Listed records:
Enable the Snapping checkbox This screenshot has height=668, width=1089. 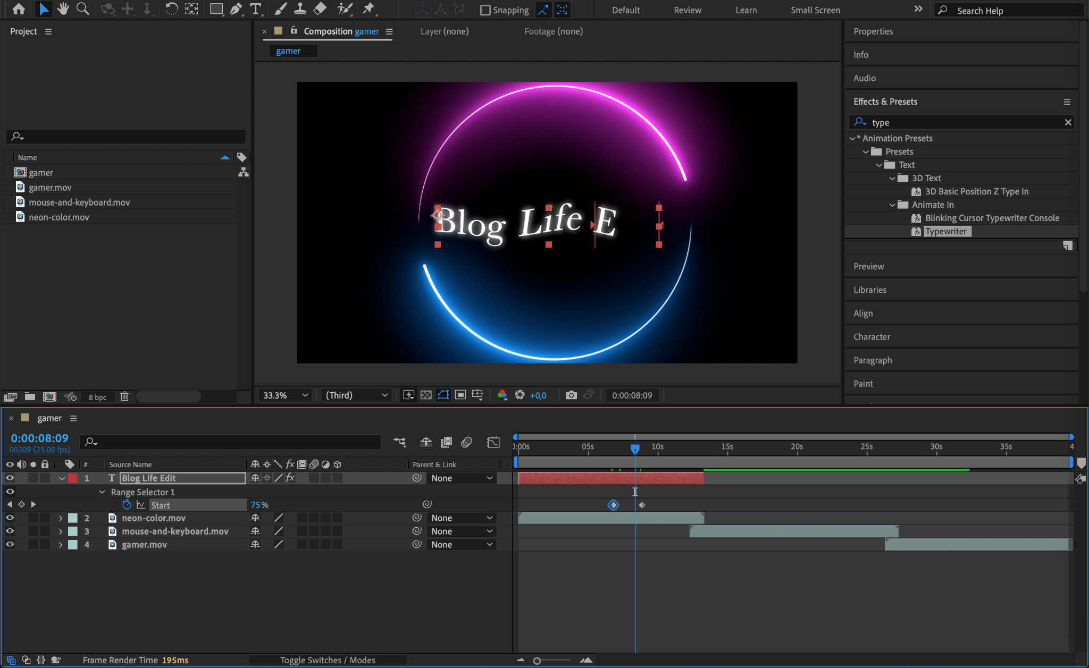pyautogui.click(x=485, y=10)
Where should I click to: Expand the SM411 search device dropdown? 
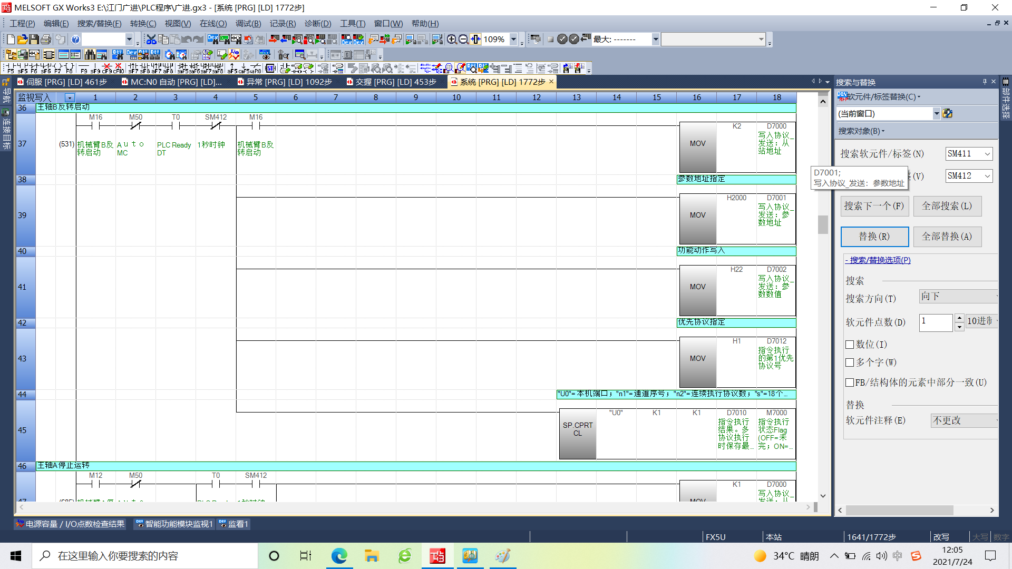click(x=987, y=154)
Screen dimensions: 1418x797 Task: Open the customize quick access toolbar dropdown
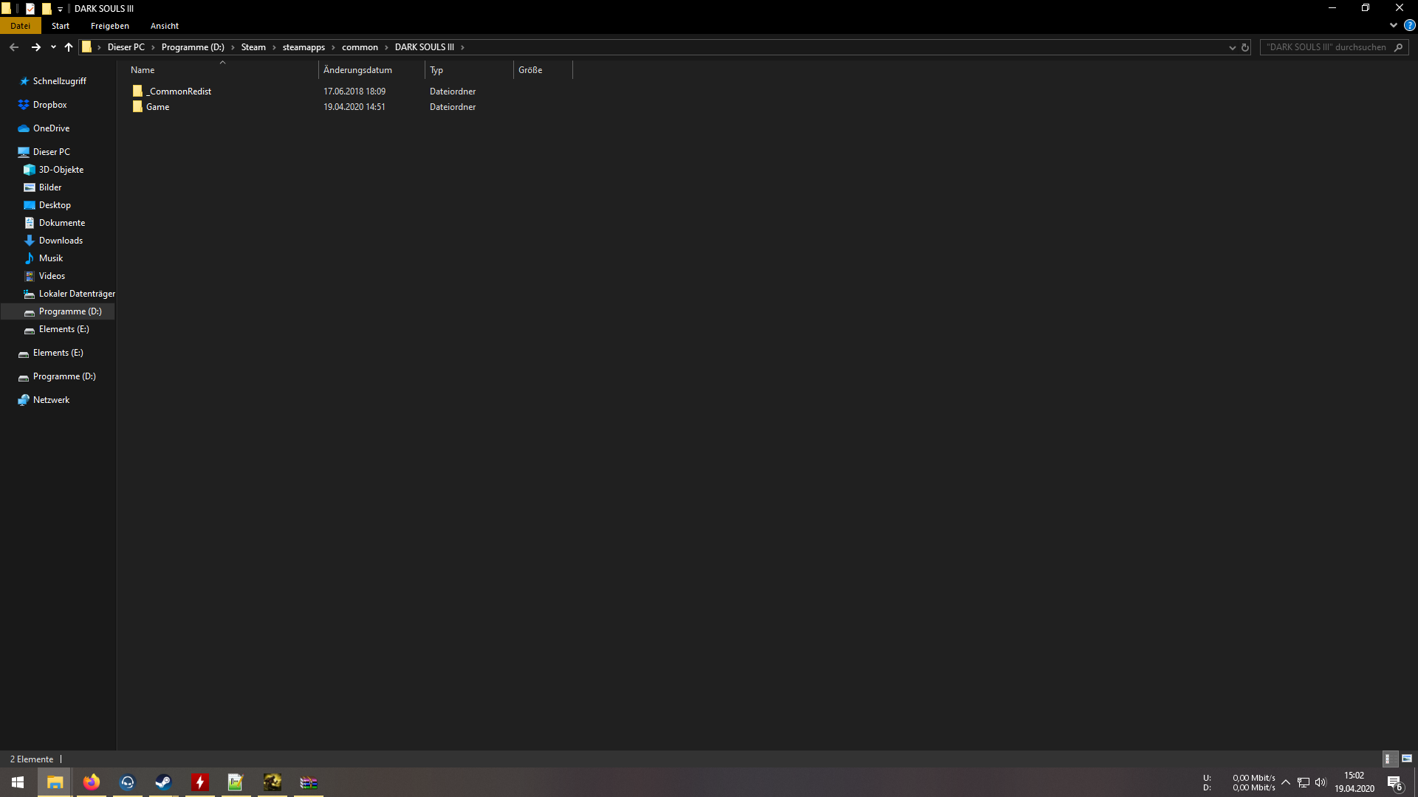[60, 9]
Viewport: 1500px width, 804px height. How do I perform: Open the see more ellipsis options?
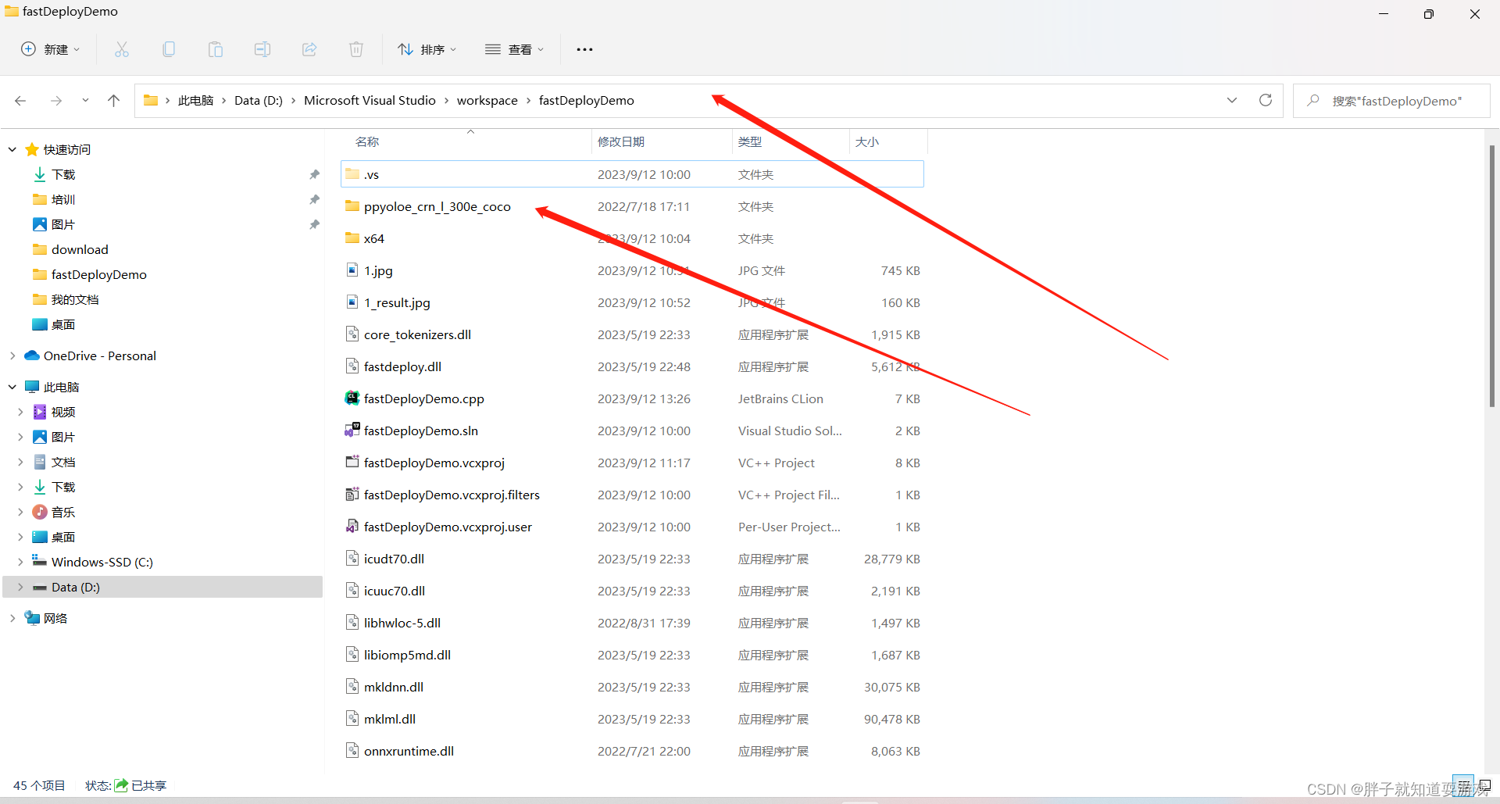(x=584, y=48)
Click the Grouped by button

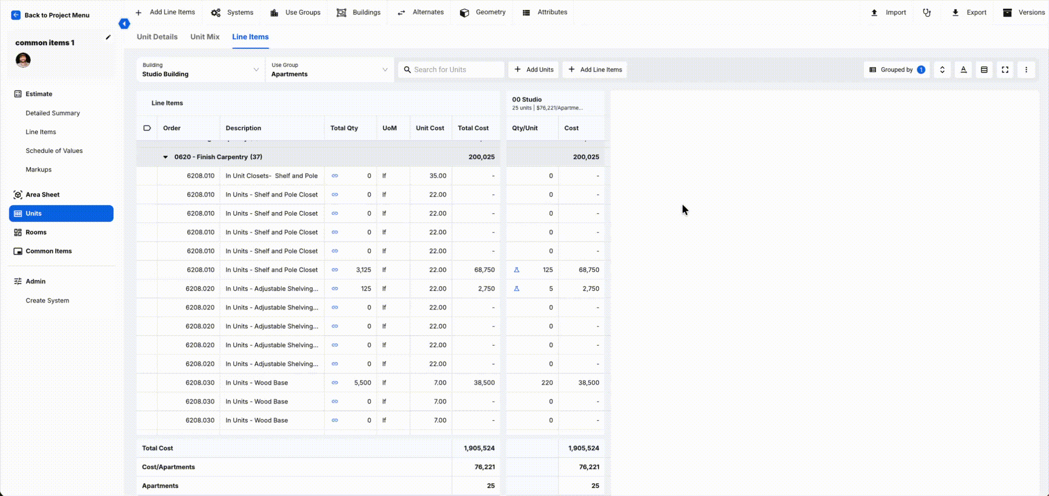coord(897,70)
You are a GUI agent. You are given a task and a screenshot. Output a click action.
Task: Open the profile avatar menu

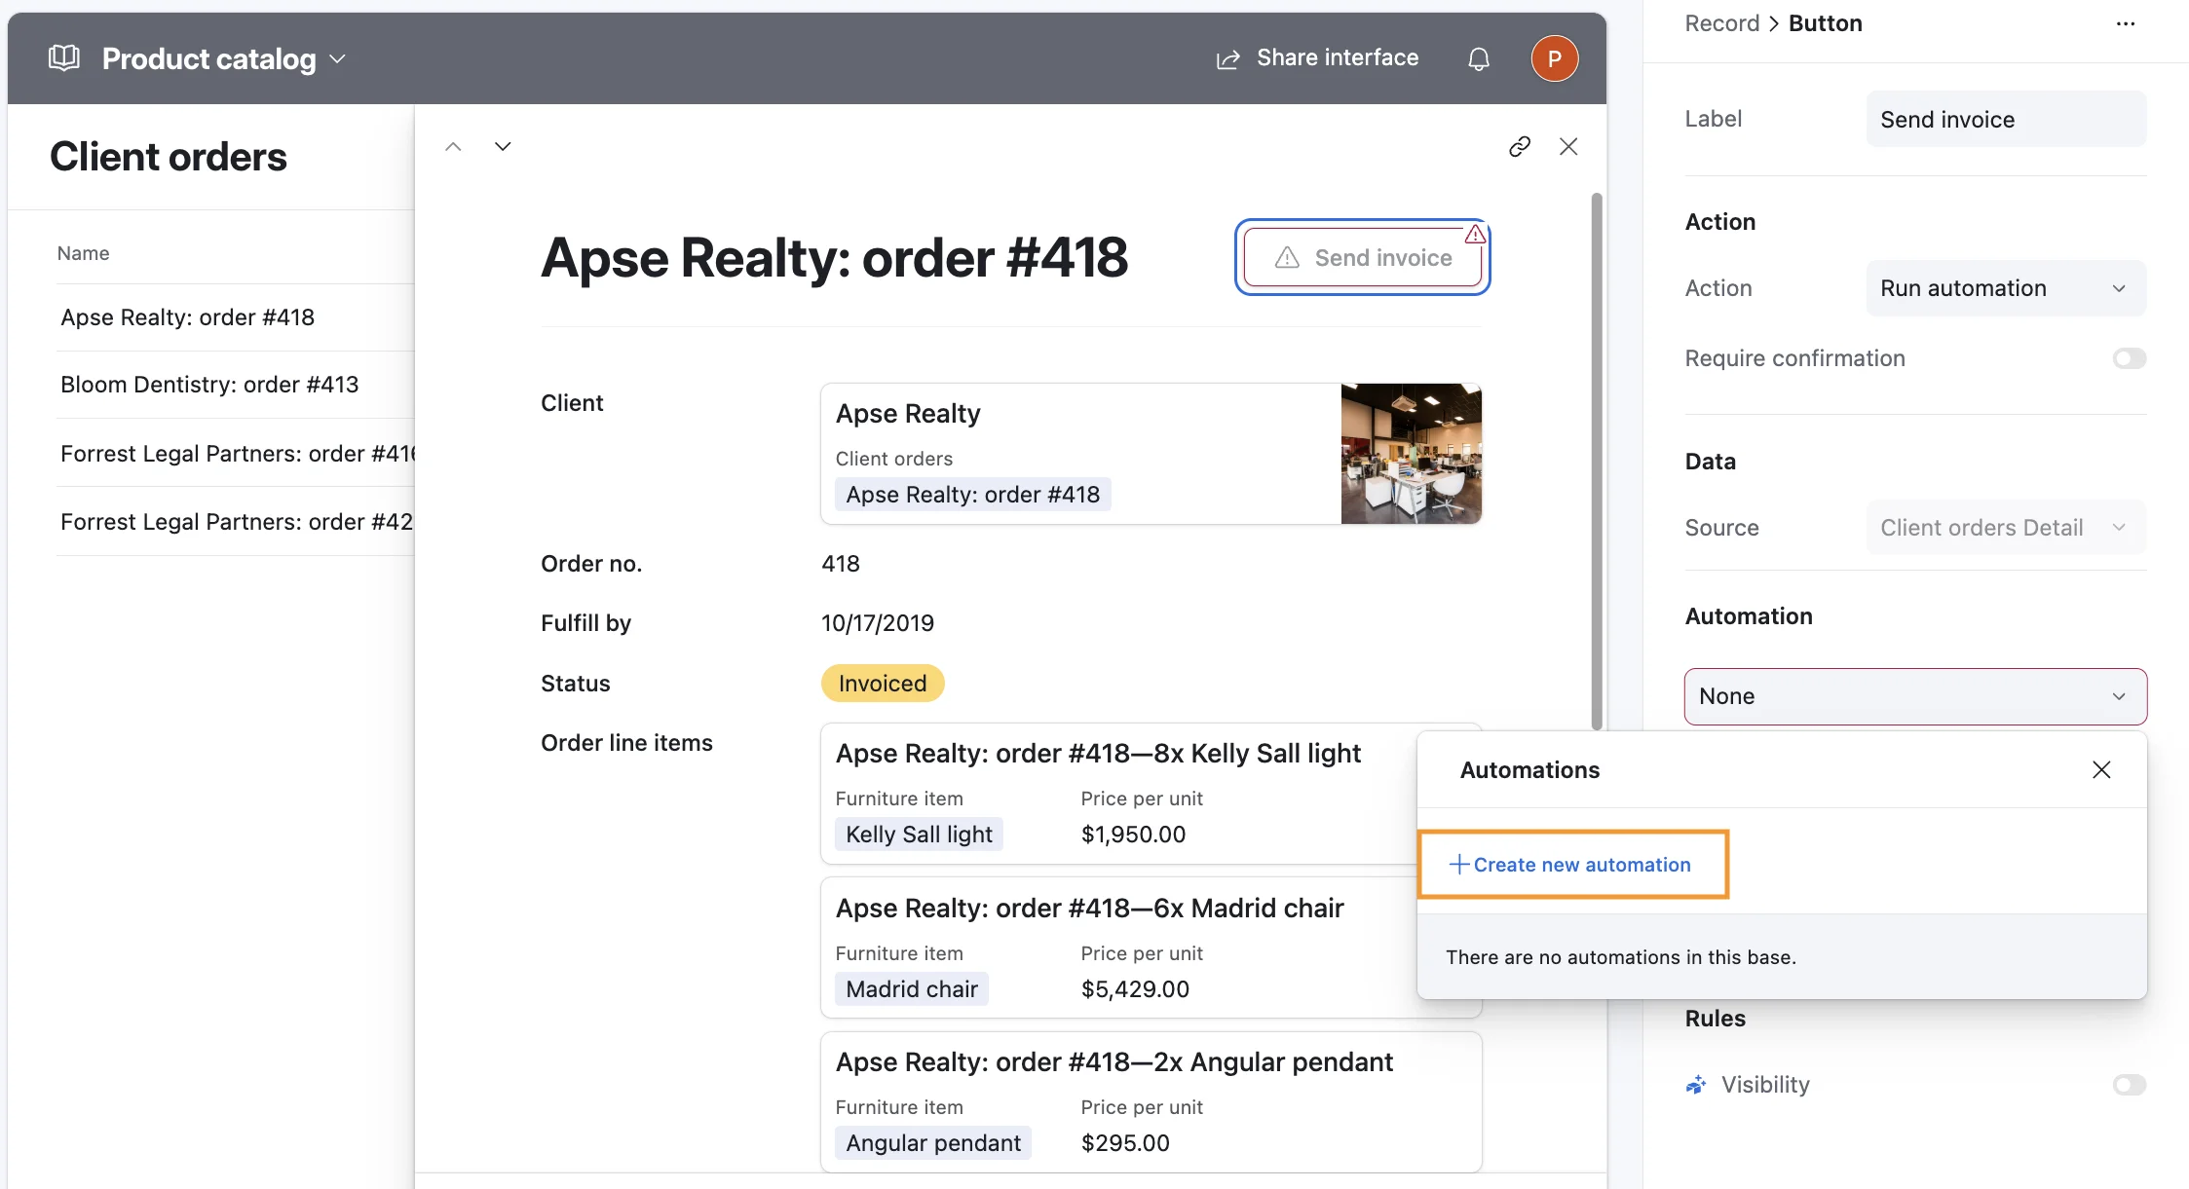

Activity: Both ends included, copy the lines from the one holding "Click the Grouped by button" to the last line of the entries exactly, with all pictures left out.

Answer section:
Click the Grouped by button

coord(897,70)
You are a GUI agent. You are given a task and a screenshot. Output a click action.
Task: Open the profile avatar menu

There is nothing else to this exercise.